Karena itu dia berharap penyelenggara pemilu bisa menerapkan protokol kesehatan ketat untuk mencegah terjadinya penyebaran Covid-19 yang berpotensi menjadi klaster baru jika tidak dilakukan dengan baik.
Berbeda dengan Ulfa, Setiawan Yoyok Arianto (37), warga Ampel, Kecamatan Semampir yang bekerja sebagai kuli bangunan dan sopir ini memilih untuk tidak mencoblos pada Pilkada Surabaya.
Ia mengaku tidak mengenal kandidat yang berlaga di Pilkada Surabaya.
"Saya enggak mencoblos karena saya tidak punya pandangan tentang calon yang berlaga di Pilkada Surabaya. Bingung dan enggak tahu mau pilih siapa, jadi golput saja," kata Ari.
Selain itu, lanjut Ari, pandemi Covid-19 masih jadi ancaman bagi masyarakat Kota Surabaya.
Sebab, sampai hari ini pandemi Covid-19 di Surabaya belum juga mereda.
Ia lebih memilih untuk bekerja karena bisa menghasilkan uang, daripada harus datang ke TPS.
"Jadi kalau saya lebih baik bekerja saja, daripada datang ke TPS. Kebetulan, saya sedang garap renovasi rumah orang. Musim hujan kan banyak rumah orang yang bocor. Saya bekerja dapat uang, kalau harus mencoblos, saya rasa buang waktu saja," ujar dia.
Meski demikian, pada momen Pilkada Surabaya ini ia tetap berharap nantinya muncul pemimpin berkualitas yang peduli terhadap warga kurang mampu seperti dirinya.
Ia tidak ingin ada kesenjangan ekonomi dan sosial di Surabaya.
Ia juga berharap masyarakat kurang mampu bisa mendapatkan kehidupan yang layak.
"Siapa pun yang terpilih, semoga bisa memikirkan dan membantu rakyat kecil seperti saya.

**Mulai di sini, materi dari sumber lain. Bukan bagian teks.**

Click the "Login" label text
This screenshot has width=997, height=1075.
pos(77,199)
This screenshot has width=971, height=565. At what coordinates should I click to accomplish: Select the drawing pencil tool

Artinya tidak kejamlah sama masyarakat enggak mampu," tutur dia.
Warga lainnya, Rusdianto (48), asal Ngagel, Kecamatan Wonokromo, yang berprofesi sebagai dosen di salah satu universitas di Jawa Timur, memilih tidak mencoblos di Pilkada Surabaya besok.
Ia mengaku khawatir dengan potensi peningkatan penularan Covid-19 di Surabaya yang belum juga reda.
Terlebih lagi, ia menilai, tingkat kesadaran masyarakat terhadap protokol kesehatan relatif rendah.